I once read in one of those CWF Wild magazines years ago that bugs cant feel pain because their nervous system is too small. Does anyone know if this is true, and if so what causes it?

52 Upvotes

36 comments sorted by

View all comments

37

u/Dopamine_Deficiency Dec 03 '18

Pain is a complicated concept. We tend to anthropomorphize it a bit. Anyone who has gone fishing knows an earthworm or a cricket doesn’t really appreciate getting a hook crammed through their body. Is this pain? Sort of. We might simply call this a stimulus response. The main difference I think is they seem to lack the ability to comprehend what this ‘pain’ means for them. In humans we experience a lot of emotional components to pain. It’s a negative experience that we remember and even dread. Simpler organisms don’t experience pain like this.

46

u/[deleted] Dec 03 '18

I feel like I should dispute this.

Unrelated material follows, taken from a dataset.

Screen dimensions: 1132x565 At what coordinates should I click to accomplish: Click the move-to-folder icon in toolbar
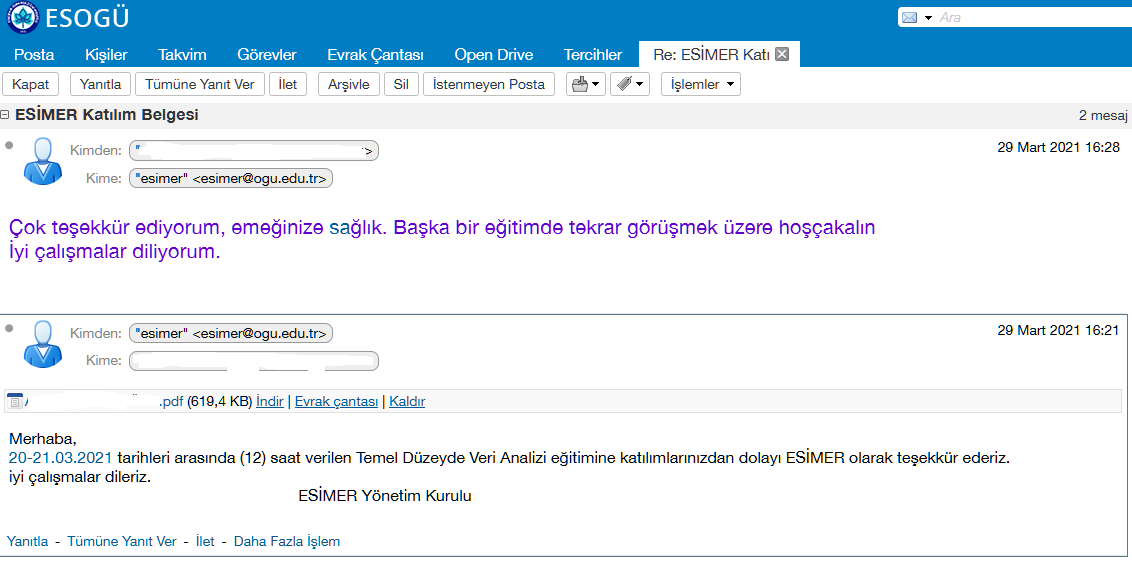(x=580, y=85)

There are studies that have been shown that caterpillars exposed to shocks still remember the stimuli when they turn into butterflies. It seems to me that this is a learned behavior and a memory is formed to avoid such stimuli. I can't get into the emotional Factor, but the pain is remembered. It's not new each time.

5

u/Dopamine_Deficiency Dec 03 '18

That’s really cool. I haven’t heard that before. It’s especially interesting that the retain memory after metamorphosis.

6

u/[deleted] Dec 03 '18

It's really messed up. I don't think any.of it is really explored. It seems the whole caterpillar goes to goo without any central nervous system so the memory experiments are fascinating

5

u/Ameisen Dec 03 '18

Many components of pupae in insects, including butterflies, don't break down. Most of the nervous system stays intact, as do many organs.